One other interview bears mention: Cohen’s interview of Alex Kozinski, Chief Judge of the Ninth Circuit, reads at times like the cross-examination of a hostile witness. A Reagan appointee and libertarian, Kozinski tells Cohen that he wants his [often witty, personal, and acerbic] dissents to influence legislators and fellow judges—and he often succeeds. For example, a 2010 Kozinski dissent (U.S. v. Pineda-Moreno) presaged, or perhaps, predetermined, the U.S. Supreme Court’s 2102 decision in U.S. v. Jones, compelling law enforcement to obtain a search warrant before placing a tracking device on a car parked in a public lot. That was the precise result Kozinski had argued for in the Pineda-Moreno dissent, reasoning that DEA agents should have obtained a search warrant before placing a GPS device on a car in a suspected dealer’s driveway adjoining his trailer home. However, not satisfied with merely making the point, he also made a stink, accusing his fellow judges of “unconscious cultural elitism,” bias that would have influenced them to decide differently if the accused were rich and had parked his car at a home inside a gated community—bias he suggests that many other judges as well as he, too, suffers, just not unconsciously. But that is where the judge’s self-awareness apparently stops: one doubts that his fellow judges accept his personal criticism as blithely as he suggests. And yet, blunted self-awareness aside, one finds himself in awe of this émigré from communist Romania whose hard work, dazzling intellect, and profound understanding of the constitution propelled him from an ordinary life to a preeminent one—asserting influence on judges from district courts to the highest court in the land.
These interviews are not only revealing but instructive, especially for us trial lawyers who cannot read this collection without greater insight into persuading judges of the rightness of our argument and cause, not without first attempting to figure out the manner of man or woman on the bench. Of course there are those—not entirely without reason—who cringe at judges confessing personal predilections, who believe that stripping away even the thinnest veneer of that “aura of mystery” undermines respect for the judiciary. But the subjects of these interviews have accomplished just the opposite, avoiding treacly Dr.
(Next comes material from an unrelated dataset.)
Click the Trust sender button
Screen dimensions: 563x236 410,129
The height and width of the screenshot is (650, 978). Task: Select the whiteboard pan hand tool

Phil confessions while revealing themselves, despite their great power, as very human beings—whose opinions and decisions are, quite often, tempered by that very humanity.
About the author:
David Berg is a trial lawyer and frequent CLE lecturer on trial skills who practices in New York and Texas, and an author of two books, The Trial Lawyer: What It Takes To Win (Chicago, ABA: 2003) and Run, Brother, Run: A Memoir About a Murder In my Family: (New York, Scribner: 2013)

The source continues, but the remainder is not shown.